▶ _Task instructions_
Every line from the one with "Elenco attività (230, 1629)" to the end of the entries, both included, is to be copied exactly; the other lines stay out.

______

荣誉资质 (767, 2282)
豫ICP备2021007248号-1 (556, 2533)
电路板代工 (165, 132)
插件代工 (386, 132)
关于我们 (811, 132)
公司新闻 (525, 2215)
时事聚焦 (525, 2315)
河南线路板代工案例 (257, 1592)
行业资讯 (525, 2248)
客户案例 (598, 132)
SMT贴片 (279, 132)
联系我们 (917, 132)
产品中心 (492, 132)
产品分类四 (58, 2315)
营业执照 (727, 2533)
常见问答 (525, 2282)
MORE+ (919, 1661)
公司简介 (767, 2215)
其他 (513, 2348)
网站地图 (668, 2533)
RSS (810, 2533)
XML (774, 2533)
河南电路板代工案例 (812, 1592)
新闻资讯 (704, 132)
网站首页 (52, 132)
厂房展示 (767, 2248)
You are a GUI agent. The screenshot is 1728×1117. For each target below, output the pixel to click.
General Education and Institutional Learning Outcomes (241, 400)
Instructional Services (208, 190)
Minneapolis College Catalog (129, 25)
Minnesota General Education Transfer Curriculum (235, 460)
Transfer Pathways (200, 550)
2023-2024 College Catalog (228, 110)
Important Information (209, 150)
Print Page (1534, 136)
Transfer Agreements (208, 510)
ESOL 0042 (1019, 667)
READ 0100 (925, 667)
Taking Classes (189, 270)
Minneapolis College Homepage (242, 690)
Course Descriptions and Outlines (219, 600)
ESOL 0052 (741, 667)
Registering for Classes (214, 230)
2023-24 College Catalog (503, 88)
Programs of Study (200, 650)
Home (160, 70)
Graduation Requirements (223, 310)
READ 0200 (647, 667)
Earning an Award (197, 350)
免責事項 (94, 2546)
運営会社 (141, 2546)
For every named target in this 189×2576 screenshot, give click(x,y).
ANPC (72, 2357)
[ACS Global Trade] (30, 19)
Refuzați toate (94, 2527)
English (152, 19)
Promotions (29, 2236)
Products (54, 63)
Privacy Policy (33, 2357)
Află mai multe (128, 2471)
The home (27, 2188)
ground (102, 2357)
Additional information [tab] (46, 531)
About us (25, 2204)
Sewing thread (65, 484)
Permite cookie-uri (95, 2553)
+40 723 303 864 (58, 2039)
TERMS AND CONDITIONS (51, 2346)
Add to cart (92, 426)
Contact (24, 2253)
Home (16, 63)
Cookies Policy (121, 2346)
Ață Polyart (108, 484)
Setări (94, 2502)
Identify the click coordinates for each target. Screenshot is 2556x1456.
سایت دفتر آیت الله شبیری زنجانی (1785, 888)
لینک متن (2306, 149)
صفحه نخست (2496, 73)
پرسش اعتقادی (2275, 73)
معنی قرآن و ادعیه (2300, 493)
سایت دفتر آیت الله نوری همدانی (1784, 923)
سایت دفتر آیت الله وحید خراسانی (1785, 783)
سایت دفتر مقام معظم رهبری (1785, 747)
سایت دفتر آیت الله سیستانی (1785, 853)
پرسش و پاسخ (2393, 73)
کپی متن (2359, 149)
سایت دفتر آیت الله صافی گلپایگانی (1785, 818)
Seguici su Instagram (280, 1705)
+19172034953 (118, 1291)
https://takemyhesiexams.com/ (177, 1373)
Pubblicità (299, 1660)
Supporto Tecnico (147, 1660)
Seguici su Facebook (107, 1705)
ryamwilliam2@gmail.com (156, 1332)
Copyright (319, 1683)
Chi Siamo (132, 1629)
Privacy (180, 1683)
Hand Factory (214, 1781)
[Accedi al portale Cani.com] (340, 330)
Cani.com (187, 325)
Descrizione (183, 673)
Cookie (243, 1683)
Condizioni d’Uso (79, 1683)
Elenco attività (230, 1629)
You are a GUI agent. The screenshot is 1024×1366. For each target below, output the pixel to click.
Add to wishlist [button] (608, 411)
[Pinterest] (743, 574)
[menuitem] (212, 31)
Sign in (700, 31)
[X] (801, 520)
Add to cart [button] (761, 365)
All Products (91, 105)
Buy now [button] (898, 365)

______

▶ _Worked solution_
Elenco attività (230, 1629)
You are a GUI agent. The screenshot is 1024×1366. For each target below, output the pixel to click.
Add to wishlist [button] (608, 411)
[Pinterest] (743, 574)
[menuitem] (212, 31)
Sign in (700, 31)
[X] (801, 520)
Add to cart [button] (761, 365)
All Products (91, 105)
Buy now [button] (898, 365)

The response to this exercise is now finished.